Esclusiva immobili ai notai

Santorelli (Ragionieri): “Vicenda dannosa per tutte le professioni”

“Cup inadeguato. Riorganizzare la rappresentanza.

Coordinamento permanente tra le professioni economiche e giuridiche

 

Roma, 8 giugno 2007 – “La vicenda relativa all’esclusiva per i notai sulla cessione degli immobili è una sconfitta per tutto il sistema ordinistico, che continua a dare di sé un’immagine chiusa e corporativa. Ci si scontra pubblicamente su riserve ed esclusive e si è poco attenti ad interloquire con i reali interessi dei cittadini-utenti, con la loro esigenza di tutela che solo i professionisti possono garantire. Ci vorrebbe un luogo di confronto e di ascolto reciproco tra le diverse professioni, una camera di compensazione nella quale elaborare soluzioni condivise e praticabili. Questa funzione potrebbe e dovrebbe essere svolta dal Cup, il quale però appare, una volta di più, un organismo inadeguato a svolgere un ruolo di coordinamento efficace”.

 

Lo afferma in una nota il presidente del Consiglio nazionale dei Ragionieri, William Santorelli, il quale sostiene che a questo punto si pone con forza il tema di un coordinamento permanente tra le professioni dell’area economico-giuridica: ragionieri e dottori commercialisti, consulenti del lavoro, avvocati e notai.

“Pur con le loro peculiarità – sostiene Santorelli – , le nostre cinque realtà, operanti in una grande, comune area dei servizi professionali, sono unite dalla necessità di fornire alla collettività assicurazioni e garanzie in termini di qualità delle prestazioni. D’ora in avanti bisogna evitare scontri come quello di questi giorni o come quelli, che avevano però natura endocategoriale, avutisi sull’albo unico dei commercialisti e creare invece un clima di collaborazione e di rispetto reciproco. Altrimenti si rafforza nell’opinione pubblica la sensazione che gli Ordini professionali si accapiglino solo per i difendere i loro interessi corporativi. Non è – prosegue Santorelli – una questione di immagine, ma di sostanza. Il rispetto e la fiducia nei confronti del sistema ordinistico cresceranno solo quando esso riuscirà a dimostrare con i comportamenti quotidiani di essere in grado di anteporre alle proprie pur legittime istanze quelle della collettività”.

 

“A monte – conclude Santorelli- c’è un problema di rappresentanza delle professioni.

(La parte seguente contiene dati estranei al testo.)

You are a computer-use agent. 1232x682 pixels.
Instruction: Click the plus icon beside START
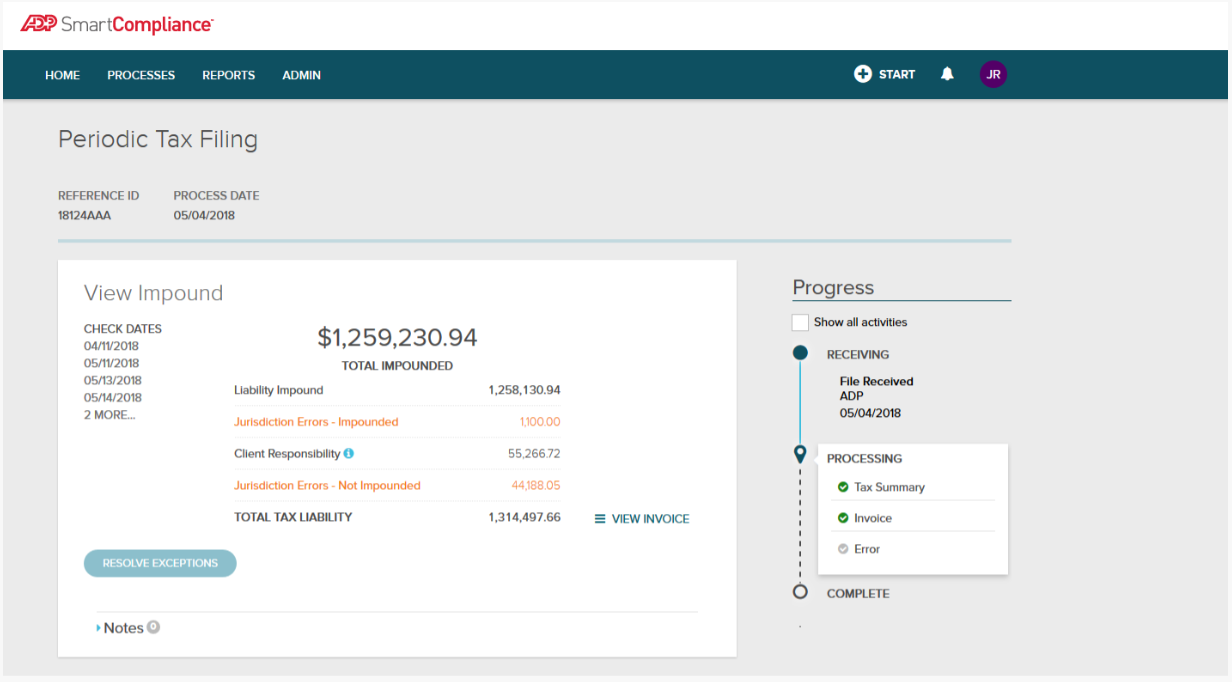(862, 74)

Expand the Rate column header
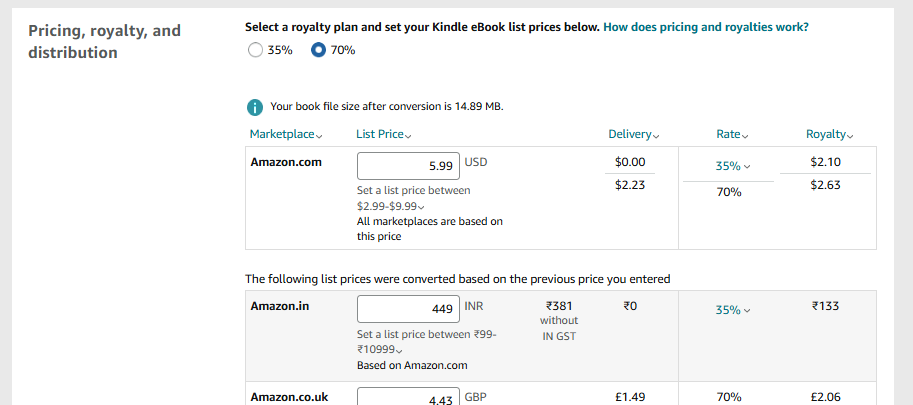pos(733,134)
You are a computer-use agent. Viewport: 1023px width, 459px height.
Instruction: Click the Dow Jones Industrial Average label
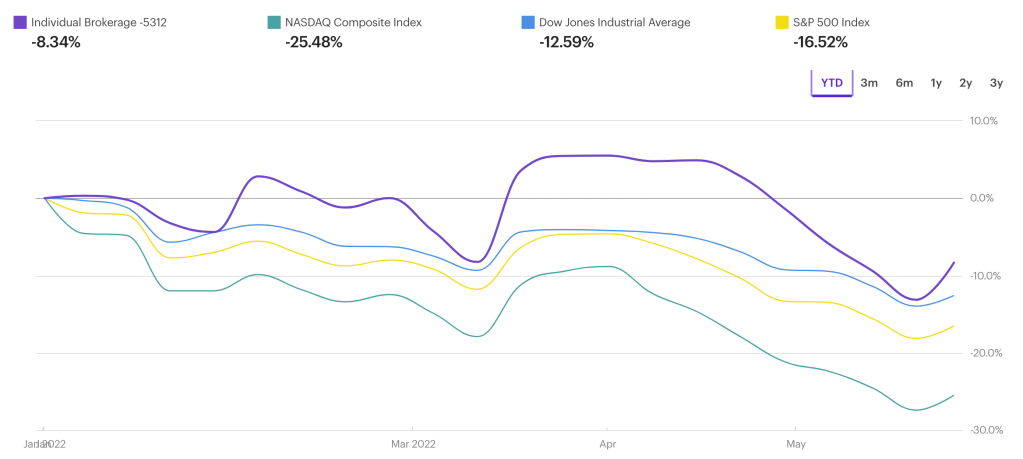tap(614, 22)
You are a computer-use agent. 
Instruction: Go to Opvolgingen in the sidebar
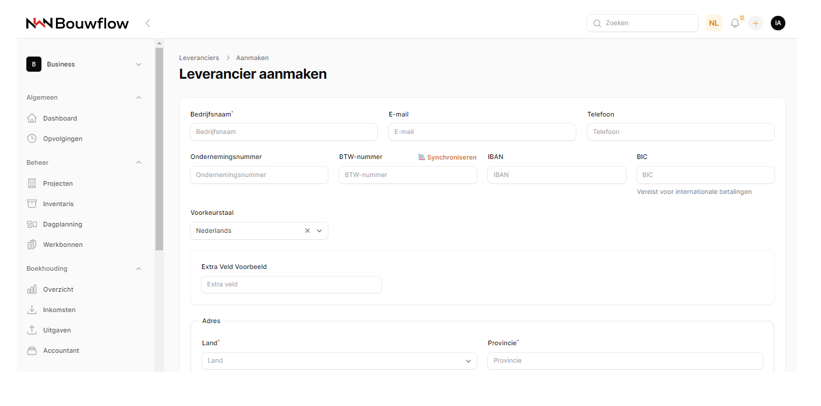coord(62,139)
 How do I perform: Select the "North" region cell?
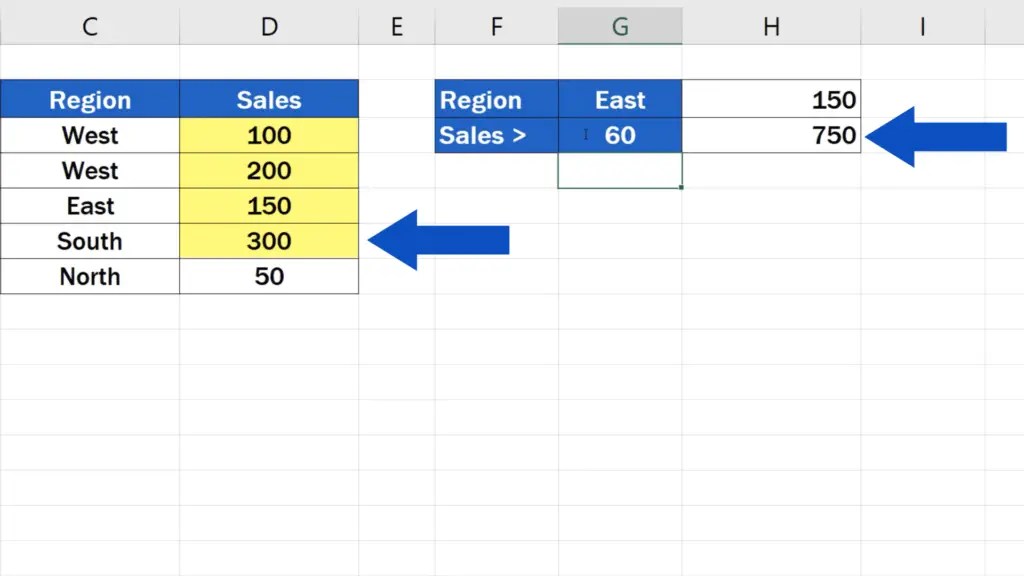tap(90, 276)
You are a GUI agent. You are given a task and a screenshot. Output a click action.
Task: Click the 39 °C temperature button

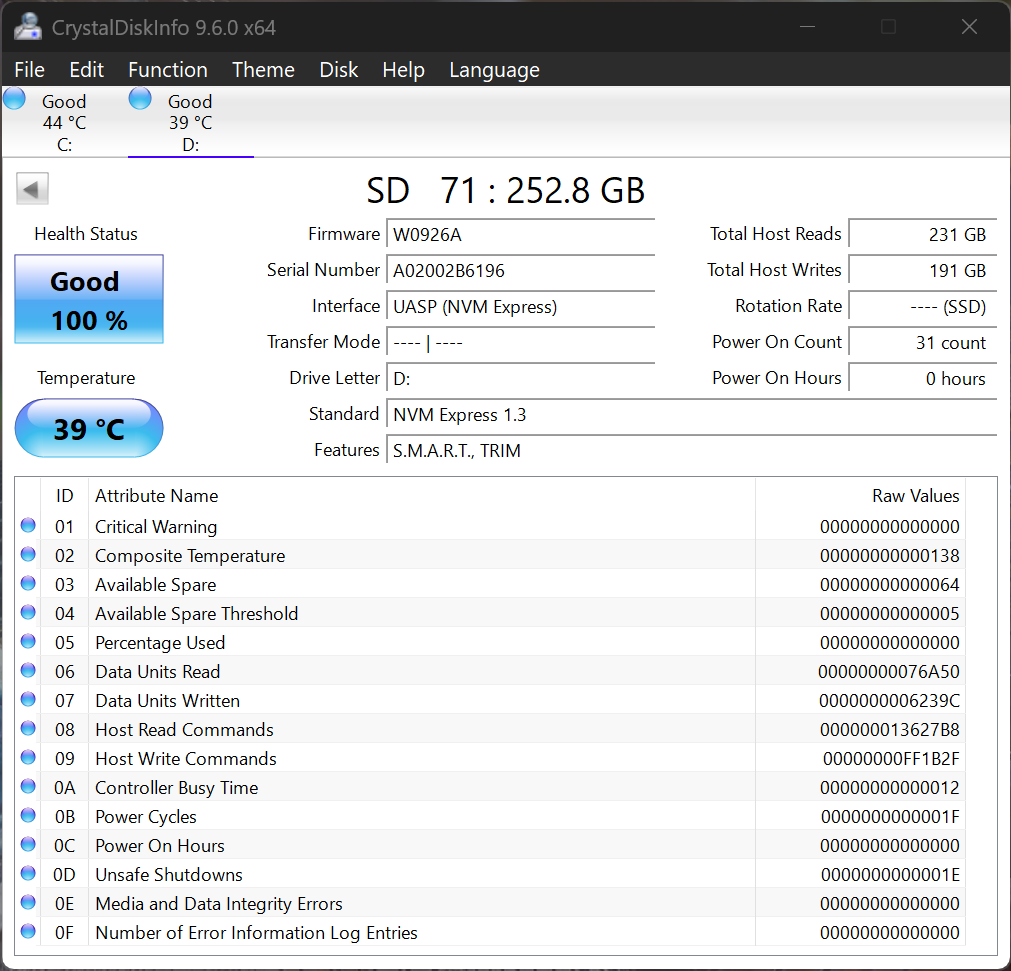tap(89, 429)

Il Cup si è perso in mille rivoli che ormai operano senza coordinamento e senza strategie condivise e non è riuscito a centrare quello che doveva essere il suo obiettivo storico: fare delle professioni una parte sociale ascoltata al pari di sindacati e imprenditori. Deriva anche da questa sconfitta la debolezza delle professioni nei confronti della politica e dei suoi progetti di riforma e la fatica con la quale il sistema ordinistico fa fronte alle accuse di quanti lo definiscono superato ed anacronistico”.